Klima-Debatte bei "Hart aber fair":Arme deutsche Waldbesitzer

Julia Klöckner und Joachim Rukwied bei "Hart aber fair"

Landwirtschaftsministerin Julia Klöckner und Joachim Rukwied, Präsident des Deutschen Bauernverbandes.

(Foto: WDR/Max Kohr)

Bei "Hart aber fair" machen ein Prinz und Ministerin Klöckner klar, wie sie dem Wald nach Hitze, Dürre und Schädlingsbefall helfen wollen: mit viel Geld. Den Klimawandel ernsthaft bekämpfen? Das hat noch Zeit.
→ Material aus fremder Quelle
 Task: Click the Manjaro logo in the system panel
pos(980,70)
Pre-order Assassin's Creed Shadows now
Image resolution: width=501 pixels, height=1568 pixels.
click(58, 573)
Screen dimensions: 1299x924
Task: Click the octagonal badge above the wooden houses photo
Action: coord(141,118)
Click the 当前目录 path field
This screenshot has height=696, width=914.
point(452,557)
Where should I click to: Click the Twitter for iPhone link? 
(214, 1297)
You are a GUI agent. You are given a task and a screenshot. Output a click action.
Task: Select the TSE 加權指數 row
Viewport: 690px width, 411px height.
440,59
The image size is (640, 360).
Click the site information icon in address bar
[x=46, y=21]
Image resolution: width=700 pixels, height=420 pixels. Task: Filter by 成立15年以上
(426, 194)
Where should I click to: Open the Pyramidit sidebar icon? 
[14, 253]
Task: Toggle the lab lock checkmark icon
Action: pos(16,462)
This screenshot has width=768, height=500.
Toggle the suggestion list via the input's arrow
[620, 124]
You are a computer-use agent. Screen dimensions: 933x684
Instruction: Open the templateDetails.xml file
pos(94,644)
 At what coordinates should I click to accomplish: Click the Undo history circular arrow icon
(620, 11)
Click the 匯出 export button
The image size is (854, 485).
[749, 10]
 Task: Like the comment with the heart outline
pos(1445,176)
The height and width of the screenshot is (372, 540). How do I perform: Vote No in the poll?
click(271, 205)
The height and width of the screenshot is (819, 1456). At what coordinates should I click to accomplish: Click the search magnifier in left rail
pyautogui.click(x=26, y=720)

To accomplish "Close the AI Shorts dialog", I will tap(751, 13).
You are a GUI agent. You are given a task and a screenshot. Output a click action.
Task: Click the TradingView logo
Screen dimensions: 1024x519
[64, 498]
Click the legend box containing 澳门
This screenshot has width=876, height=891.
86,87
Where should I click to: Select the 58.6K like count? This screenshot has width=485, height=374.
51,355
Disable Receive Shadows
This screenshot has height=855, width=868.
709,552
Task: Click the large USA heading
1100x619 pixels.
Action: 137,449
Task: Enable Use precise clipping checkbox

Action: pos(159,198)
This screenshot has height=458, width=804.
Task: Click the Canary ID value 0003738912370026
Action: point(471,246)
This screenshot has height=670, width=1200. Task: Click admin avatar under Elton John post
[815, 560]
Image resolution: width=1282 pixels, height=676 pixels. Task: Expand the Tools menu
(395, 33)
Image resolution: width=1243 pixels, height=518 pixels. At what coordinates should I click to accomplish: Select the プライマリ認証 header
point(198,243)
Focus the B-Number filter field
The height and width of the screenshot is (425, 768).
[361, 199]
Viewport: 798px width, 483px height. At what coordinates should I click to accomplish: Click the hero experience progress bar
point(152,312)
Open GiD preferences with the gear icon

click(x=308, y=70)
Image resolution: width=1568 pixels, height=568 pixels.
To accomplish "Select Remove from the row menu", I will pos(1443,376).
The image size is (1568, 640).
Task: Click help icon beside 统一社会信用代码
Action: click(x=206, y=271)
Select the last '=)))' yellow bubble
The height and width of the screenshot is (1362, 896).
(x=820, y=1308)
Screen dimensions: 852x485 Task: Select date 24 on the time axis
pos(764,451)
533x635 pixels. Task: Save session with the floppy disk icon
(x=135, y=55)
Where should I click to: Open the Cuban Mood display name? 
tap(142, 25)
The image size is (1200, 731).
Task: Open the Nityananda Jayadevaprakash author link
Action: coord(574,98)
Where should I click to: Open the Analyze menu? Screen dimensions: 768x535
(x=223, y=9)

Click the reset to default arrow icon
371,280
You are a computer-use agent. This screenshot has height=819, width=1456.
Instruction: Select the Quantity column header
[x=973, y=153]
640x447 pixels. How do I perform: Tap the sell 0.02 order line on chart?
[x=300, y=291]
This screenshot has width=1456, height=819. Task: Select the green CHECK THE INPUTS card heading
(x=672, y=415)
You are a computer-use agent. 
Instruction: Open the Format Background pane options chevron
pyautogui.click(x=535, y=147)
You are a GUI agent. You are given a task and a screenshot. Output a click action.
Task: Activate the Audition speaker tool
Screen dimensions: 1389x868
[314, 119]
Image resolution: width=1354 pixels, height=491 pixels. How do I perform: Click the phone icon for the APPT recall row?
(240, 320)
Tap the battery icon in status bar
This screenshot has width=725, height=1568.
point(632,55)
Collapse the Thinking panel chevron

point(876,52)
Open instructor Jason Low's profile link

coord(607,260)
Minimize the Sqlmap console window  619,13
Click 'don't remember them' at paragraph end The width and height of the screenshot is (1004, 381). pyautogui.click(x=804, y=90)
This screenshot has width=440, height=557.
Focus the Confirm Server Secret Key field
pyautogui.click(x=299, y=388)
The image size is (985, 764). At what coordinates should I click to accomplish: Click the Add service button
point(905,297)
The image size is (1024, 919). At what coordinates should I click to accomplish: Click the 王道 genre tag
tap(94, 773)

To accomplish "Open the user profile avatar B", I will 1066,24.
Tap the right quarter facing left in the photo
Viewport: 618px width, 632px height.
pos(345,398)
TV-Kritik von Thomas Hummel

Am Ende sind die Zuschauer verwundert und vielleicht auch ein bisschen froh, dass diese Sendung "Hart aber fair" ohne Notfall über die Bühne ging. Auf die Frage, ob er nicht in die Politik gehen wolle, verrät Franz Prinz zu Salm-Salm: "Mir hamse gerade vier Stents eingesetzt. Ob das dann so schlau ist, weiß ich nicht." Ein Stent wird zumeist rund um das Herz implantiert, um verengte Blutbahnen offen zu halten. Denn falls eine verstopft, droht der Herzinfarkt. Trotzdem hat sich Franz Prinz zu Salm-Salm wirklich nicht geschont in den 70 Minuten bei Moderator Frank Plasberg.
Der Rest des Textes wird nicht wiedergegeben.